Study questions:
(a) In the report on the war in Idlib, how many Turkish soldiers died in the 27 February attack on the ceasefire observation post?
(b) Resume the report on the war in Idlib, picking up right after its last sentence.

The scene in Binnish following just days after an airstrike

Some Syrians say they have become used to the constant rumble of explosions that punctuate daily life here. But our driver, Saer, from the town of Binnish, north of Idlib, says he still can’t sleep because of the bombing. He has an eight-year-old boy who is developing vision problems because of stress. “He’s always afraid of missiles,” he tells us. A friendly man of 40, he speaks as he navigates streets and highways filled with cars, trucks and motorcycles racing across the province.

Turkey’s intervention in Syria escalated after a 27 February attack on its forces that left dead 33 soldiers garrisoned at a ceasefire observation post in Idlib. Turkey says it has destroyed more than a dozen regime fighters jets, helicopters, and drones as well as scores of tanks, artillery, armoured vehicles and nine weapons depots.

I just want to be able to stay at my home and not be displaced

Fatma Maqdi

That may have improved the position of the rebel fighters battling Assad. The recent Turkish intervention appears to have united rebel factions that often fought each other over turf.

Provided material:
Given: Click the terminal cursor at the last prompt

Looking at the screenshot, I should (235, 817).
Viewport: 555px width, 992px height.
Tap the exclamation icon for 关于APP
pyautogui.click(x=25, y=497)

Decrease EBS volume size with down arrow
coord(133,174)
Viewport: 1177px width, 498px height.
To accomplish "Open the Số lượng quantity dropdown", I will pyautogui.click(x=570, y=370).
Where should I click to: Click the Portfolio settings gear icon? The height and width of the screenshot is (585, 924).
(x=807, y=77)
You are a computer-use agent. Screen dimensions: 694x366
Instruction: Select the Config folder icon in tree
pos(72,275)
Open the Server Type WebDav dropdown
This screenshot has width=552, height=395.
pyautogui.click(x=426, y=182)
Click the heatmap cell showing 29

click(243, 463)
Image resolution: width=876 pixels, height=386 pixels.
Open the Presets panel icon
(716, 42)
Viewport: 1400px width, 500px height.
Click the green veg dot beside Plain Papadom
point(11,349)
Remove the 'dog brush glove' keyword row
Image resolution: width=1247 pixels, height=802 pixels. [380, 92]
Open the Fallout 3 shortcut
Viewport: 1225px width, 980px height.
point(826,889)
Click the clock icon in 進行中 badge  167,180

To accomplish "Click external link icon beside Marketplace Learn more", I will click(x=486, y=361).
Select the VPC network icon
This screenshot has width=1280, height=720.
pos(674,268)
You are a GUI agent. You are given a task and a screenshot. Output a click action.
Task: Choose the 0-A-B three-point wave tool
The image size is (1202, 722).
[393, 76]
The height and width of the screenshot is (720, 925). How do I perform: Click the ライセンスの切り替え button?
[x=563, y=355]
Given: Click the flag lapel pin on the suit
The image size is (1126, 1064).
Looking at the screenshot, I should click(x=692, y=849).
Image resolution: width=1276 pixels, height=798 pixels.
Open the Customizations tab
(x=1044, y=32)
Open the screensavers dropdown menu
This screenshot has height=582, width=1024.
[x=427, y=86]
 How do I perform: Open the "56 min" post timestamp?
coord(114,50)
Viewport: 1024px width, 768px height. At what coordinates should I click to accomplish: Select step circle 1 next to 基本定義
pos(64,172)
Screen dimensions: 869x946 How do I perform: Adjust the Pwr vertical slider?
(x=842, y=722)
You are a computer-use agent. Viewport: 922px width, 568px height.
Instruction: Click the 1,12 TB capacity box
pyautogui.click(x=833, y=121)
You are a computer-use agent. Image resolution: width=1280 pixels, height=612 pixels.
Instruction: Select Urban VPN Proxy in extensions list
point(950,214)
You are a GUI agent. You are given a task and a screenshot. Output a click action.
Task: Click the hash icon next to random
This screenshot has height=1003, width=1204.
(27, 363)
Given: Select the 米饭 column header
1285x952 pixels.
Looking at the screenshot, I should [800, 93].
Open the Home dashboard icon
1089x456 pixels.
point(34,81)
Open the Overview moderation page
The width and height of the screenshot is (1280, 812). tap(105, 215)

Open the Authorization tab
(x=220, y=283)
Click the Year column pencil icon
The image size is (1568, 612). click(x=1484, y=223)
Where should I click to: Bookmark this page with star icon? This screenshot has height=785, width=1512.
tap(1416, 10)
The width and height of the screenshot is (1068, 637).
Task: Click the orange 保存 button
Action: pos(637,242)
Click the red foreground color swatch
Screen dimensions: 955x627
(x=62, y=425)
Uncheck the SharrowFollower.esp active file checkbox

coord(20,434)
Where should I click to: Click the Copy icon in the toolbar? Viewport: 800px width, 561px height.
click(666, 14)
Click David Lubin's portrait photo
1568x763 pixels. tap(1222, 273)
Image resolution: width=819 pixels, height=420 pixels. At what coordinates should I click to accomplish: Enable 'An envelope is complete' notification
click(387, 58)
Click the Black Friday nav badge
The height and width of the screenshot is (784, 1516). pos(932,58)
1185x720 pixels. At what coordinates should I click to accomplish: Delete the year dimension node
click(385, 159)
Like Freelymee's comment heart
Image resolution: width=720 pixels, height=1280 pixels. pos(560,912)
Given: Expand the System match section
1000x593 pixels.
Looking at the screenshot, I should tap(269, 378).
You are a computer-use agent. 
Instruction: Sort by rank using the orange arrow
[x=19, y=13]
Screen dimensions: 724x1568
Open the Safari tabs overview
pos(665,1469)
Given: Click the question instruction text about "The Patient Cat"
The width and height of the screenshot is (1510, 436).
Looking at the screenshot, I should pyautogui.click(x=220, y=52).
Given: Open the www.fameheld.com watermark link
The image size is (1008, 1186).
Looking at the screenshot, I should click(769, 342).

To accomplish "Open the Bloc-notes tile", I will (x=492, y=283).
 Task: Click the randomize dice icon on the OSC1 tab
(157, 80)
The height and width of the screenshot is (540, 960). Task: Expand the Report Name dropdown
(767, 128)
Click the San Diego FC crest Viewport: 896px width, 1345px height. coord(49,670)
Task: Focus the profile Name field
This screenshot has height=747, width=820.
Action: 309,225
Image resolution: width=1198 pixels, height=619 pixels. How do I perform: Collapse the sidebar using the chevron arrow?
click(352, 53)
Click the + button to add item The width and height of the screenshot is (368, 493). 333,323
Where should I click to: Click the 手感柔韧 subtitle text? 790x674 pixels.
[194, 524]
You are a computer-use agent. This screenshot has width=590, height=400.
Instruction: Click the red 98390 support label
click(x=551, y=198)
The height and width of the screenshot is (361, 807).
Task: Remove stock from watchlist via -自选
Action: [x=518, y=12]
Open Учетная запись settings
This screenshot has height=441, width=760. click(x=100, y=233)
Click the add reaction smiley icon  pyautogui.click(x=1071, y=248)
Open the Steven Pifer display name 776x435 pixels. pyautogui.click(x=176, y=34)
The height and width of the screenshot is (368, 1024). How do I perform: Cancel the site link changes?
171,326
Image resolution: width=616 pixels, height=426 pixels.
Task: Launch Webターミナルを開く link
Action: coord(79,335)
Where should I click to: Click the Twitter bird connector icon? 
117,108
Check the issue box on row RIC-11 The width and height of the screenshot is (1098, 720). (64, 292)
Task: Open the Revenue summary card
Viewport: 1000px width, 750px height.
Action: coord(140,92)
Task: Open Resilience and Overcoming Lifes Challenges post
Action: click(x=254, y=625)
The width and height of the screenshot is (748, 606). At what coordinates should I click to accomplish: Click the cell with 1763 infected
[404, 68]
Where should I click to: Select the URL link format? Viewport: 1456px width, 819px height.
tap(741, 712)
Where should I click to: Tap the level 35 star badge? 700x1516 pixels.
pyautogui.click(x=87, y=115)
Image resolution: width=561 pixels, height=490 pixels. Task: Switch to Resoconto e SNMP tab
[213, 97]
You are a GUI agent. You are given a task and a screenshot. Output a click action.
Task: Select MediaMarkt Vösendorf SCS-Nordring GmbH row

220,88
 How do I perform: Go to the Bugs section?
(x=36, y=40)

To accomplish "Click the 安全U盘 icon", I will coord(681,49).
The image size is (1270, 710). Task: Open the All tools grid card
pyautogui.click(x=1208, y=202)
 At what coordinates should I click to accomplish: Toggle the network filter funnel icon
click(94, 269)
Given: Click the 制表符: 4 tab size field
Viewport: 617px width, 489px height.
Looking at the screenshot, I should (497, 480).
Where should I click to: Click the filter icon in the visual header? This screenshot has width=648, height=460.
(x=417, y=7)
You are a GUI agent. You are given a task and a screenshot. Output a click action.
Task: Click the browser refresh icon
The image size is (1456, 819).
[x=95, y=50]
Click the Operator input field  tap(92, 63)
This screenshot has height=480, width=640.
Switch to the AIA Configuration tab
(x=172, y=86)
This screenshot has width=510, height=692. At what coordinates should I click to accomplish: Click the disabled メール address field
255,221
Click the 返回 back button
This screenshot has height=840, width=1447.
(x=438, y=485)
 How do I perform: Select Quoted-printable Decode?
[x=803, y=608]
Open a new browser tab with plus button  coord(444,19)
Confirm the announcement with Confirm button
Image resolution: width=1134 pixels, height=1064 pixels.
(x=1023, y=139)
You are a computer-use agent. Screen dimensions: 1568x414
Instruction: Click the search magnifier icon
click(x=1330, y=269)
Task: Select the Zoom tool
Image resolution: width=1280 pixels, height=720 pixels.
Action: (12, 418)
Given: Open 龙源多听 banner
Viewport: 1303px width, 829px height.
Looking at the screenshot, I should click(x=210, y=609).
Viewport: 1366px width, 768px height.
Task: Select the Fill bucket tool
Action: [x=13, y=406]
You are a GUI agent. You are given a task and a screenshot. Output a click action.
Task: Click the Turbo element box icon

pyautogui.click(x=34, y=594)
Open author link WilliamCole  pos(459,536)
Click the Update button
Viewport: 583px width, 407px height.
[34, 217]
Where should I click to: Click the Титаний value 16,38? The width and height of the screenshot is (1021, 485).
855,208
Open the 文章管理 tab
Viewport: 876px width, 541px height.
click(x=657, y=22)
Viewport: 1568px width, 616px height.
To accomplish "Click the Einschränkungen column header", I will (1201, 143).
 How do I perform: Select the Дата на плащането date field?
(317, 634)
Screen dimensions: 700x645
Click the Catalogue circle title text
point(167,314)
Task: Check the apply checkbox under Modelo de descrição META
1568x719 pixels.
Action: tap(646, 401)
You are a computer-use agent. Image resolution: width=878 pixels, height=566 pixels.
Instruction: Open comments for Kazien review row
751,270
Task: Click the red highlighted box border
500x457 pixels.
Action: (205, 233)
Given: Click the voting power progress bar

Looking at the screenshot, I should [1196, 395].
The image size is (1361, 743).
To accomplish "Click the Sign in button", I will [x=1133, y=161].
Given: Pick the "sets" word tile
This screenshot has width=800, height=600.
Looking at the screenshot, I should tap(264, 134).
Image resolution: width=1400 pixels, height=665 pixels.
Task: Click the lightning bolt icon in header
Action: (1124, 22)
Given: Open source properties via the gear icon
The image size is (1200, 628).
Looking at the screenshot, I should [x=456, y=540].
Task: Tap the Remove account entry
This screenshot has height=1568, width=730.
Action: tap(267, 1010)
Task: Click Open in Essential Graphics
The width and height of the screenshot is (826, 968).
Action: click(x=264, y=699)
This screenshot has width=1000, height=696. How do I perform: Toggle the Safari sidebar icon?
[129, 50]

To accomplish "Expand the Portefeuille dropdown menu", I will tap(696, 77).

Answers to each task:
(a) 33 soldiers.

(b)
Though they have put aside their differences, there is little doubt among civilians and experts that HTS is the dominant player in Idlib. Asked whether he was a member of the controversial group that includes a former al-Qaeda affiliate, our minder, a 25-year-old former rebel fighter, paused before answering, “yanni”, which in this case basically means, “kind of”.

A small village outside Idlib city destroyed by a bombing

One group of rebels, affiliated with the Turkish-backed Syrian National Army, tells The Independent, they were making advances, recapturing towns that had recently been under the control of the regime.

“Assad is no longer able to move as he was able to before,” says a commander who gives his name as Assadollah, standing outside a military outpost in Binnish.

He says he just returned from the battle to recapture Saraqeb, a crucial town along the contested M4 highway. He is 35 but looks more like 50 years old. “All the weapons that the Turkish are using against the Assad regime are better than what we have.”

But physicians and civil defence workers in Idlib say advances on the ground don’t necessarily improve the lives of civilians, and there is some evidence suggesting that as it has lost ground in rural areas, the Assad regime has stepped up attacks with medium-range rockets and airstrikes that can reach areas that were relatively safe even last summer.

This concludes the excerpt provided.